# My Newest Hedgie



## LarryT (May 12, 2009)

Just wanted to share some photos of the girl i got from Valley..She moved back to cailforina where hedgehogs are not legal.
She has been in my care for only 3 days so she is still adjusting and was in no mood to model :lol: 
When she gets used to me and her new habitat i will be taking new pictures.
She was listed as Dark Grey Algerian and will be named after her color is confirmed by HHC.
I like the women of X-MEN and was going name her after one of them..I have 6 names or so that i like but i am not sure of which one so i was thinking of doing a poll on HHC to decide my choice.
She is a week short of 5 months old.
Here is a link to the pictures
http://imageevent.com/thomasonratterrie ... nanamesoon :mrgreen:


----------



## Shelbys Mom (Mar 27, 2009)

*Re: Got her from Valley*

Awww. she's beautiful!!
I can't wait to see what she get's named!
Took me almost 3 weeks to name the last one I got! :shock:


----------



## LarryT (May 12, 2009)

*Re: Got her from Valley*



Shelbys Mom said:


> Awww. she's beautiful!!
> I can't wait to see what she get's named!
> Took me almost 3 weeks to name the last one I got! :shock:


Hope u vote :!: your vote counts  :lol:


----------



## Shelbys Mom (Mar 27, 2009)

*Re: New addition*

I most definitely will!  
I thought about setting up a poll for mine. But I didn't :?


----------



## LarryT (May 12, 2009)

*Re: New addition*



Shelbys Mom said:


> I most definitely will!
> I thought about setting up a poll for mine. But I didn't :?

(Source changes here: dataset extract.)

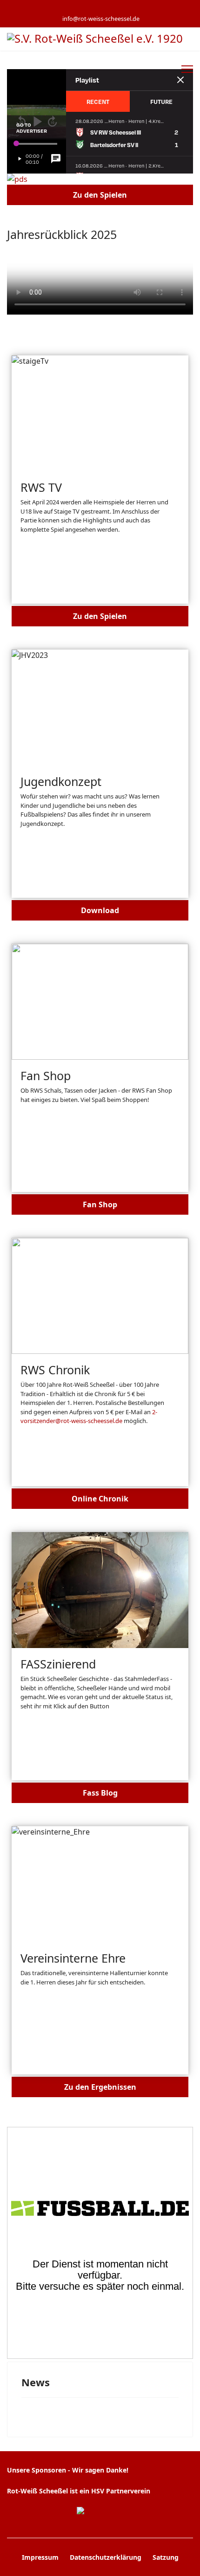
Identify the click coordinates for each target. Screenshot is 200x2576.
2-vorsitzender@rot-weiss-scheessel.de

I liked the poll idea and a new friend from HHC showed me how to do it  as i am not PC gifted :!: :lol:


----------



## Shelbys Mom (Mar 27, 2009)

*Re: New addition*



LarryT said:


> I liked the poll idea and a new friend from HHC showed me how to do it  as i am not PC gifted :!: :lol:


Everyone starts that way! lol
Their not hard once you get over being scared of clicking the wrong thing and just click to see what happens!...lol


----------



## LizardGirl (Aug 25, 2008)

*Re: New addition*

Aww, I like her little white belly in the 8th pic.

She definitely does not look Algerian Dark Grey. Quite frankly, she looks like Inky (WB Chocolate) with slightly more cheek patches.


----------



## Vortex (Aug 28, 2008)

*Re: New addition Pictures*

aww she is a cutie!


----------



## LarryT (May 12, 2009)

*Re: New addition*



LizardGirl said:


> Aww, I like her little white belly in the 8th pic.
> 
> She definitely does not look Algerian Dark Grey. Quite frankly, she looks like Inky (WB Chocolate) with slightly more cheek patches.

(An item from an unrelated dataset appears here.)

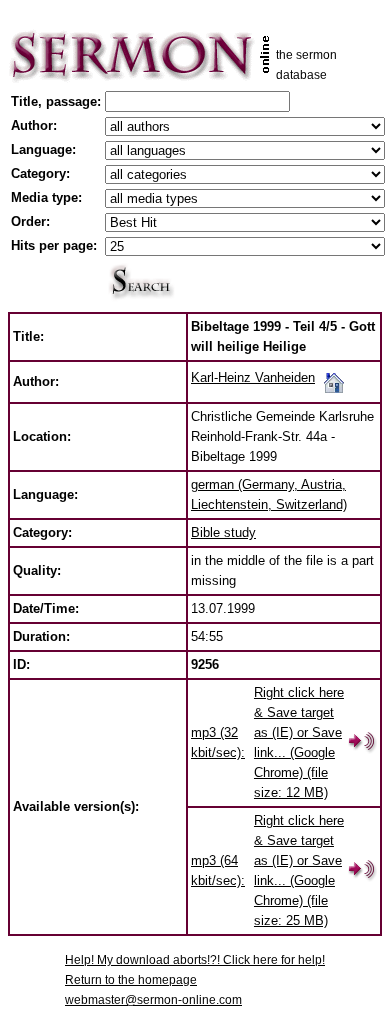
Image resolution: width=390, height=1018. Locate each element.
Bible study (223, 532)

I am no color expert but i think your right LG


----------



## LarryT (May 12, 2009)

Reaper and Bryan have decided she is a Grey Algerian.


----------



## Shelbys Mom (Mar 27, 2009)

Gotta name for the little beauty yet?


----------



## LarryT (May 12, 2009)

Shelbys Mom said:


> Gotta name for the little beauty yet?


No i am posting a poll under FUN Stuff please vote!It will run for 10 days and the winning name will be hers.


----------



## Shelbys Mom (Mar 27, 2009)

I'm headin for the polls!!


----------



## shetland (Sep 2, 2008)

Every picture is just adorable. How lucky you are to have her! I can't wait to see more pictures!!!!!!!!!!


----------



## Yer_Daddy (May 6, 2009)

How about Rogue? Since she's got that white in her spines?


----------



## hedgewawa (Apr 25, 2009)

Your new girl is very pretty. Best of luck with her


----------